Data entries:
* * * * *

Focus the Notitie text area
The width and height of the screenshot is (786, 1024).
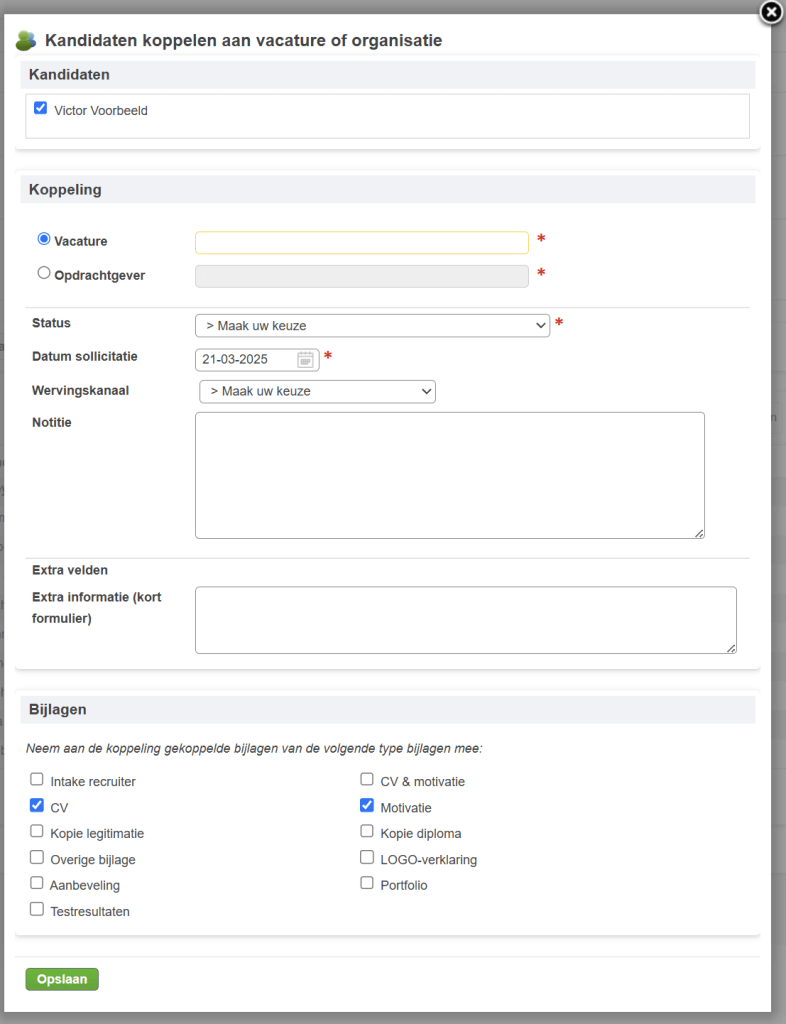450,475
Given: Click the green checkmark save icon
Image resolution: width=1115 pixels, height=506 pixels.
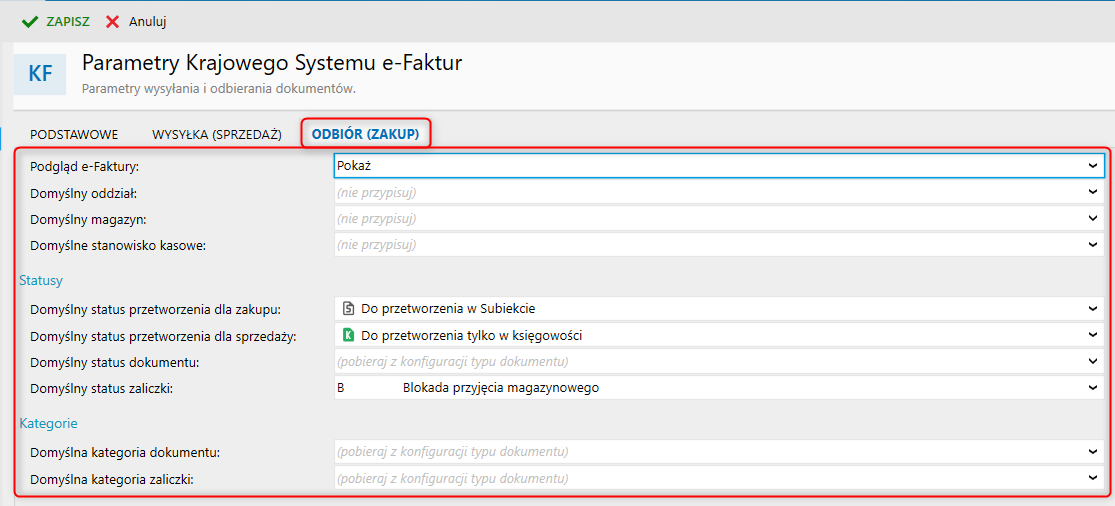Looking at the screenshot, I should [x=29, y=21].
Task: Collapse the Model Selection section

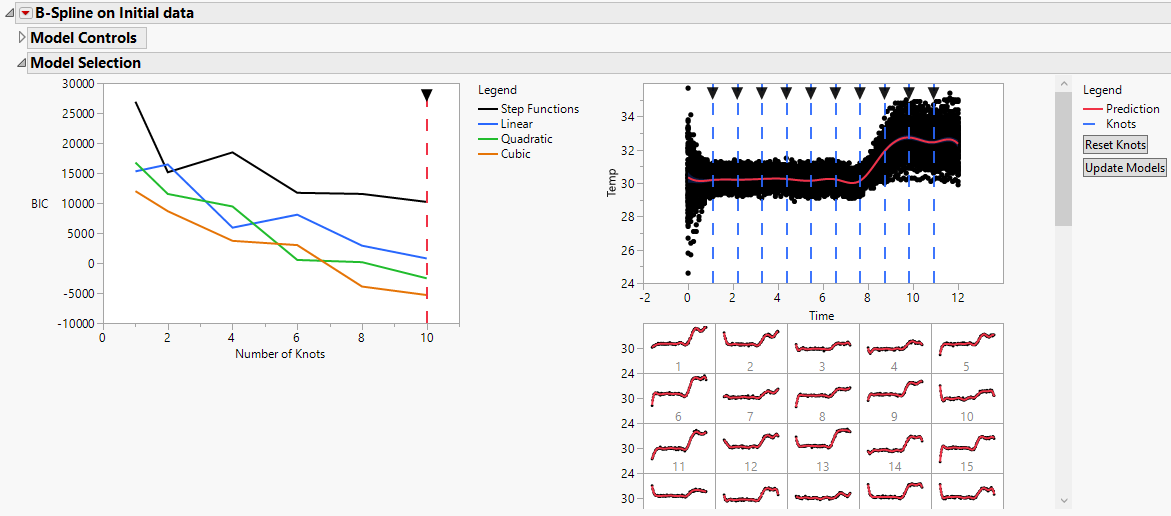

* * * * *

In the records, the line containing "Given: Click the green checkmark save icon" starts the span and the final line ends it. Output exactly that span, both ends included, with no pictures and nothing else.

Given: Click the green checkmark save icon
Image resolution: width=1115 pixels, height=506 pixels.
Looking at the screenshot, I should [x=29, y=21].
Task: Collapse the Model Selection section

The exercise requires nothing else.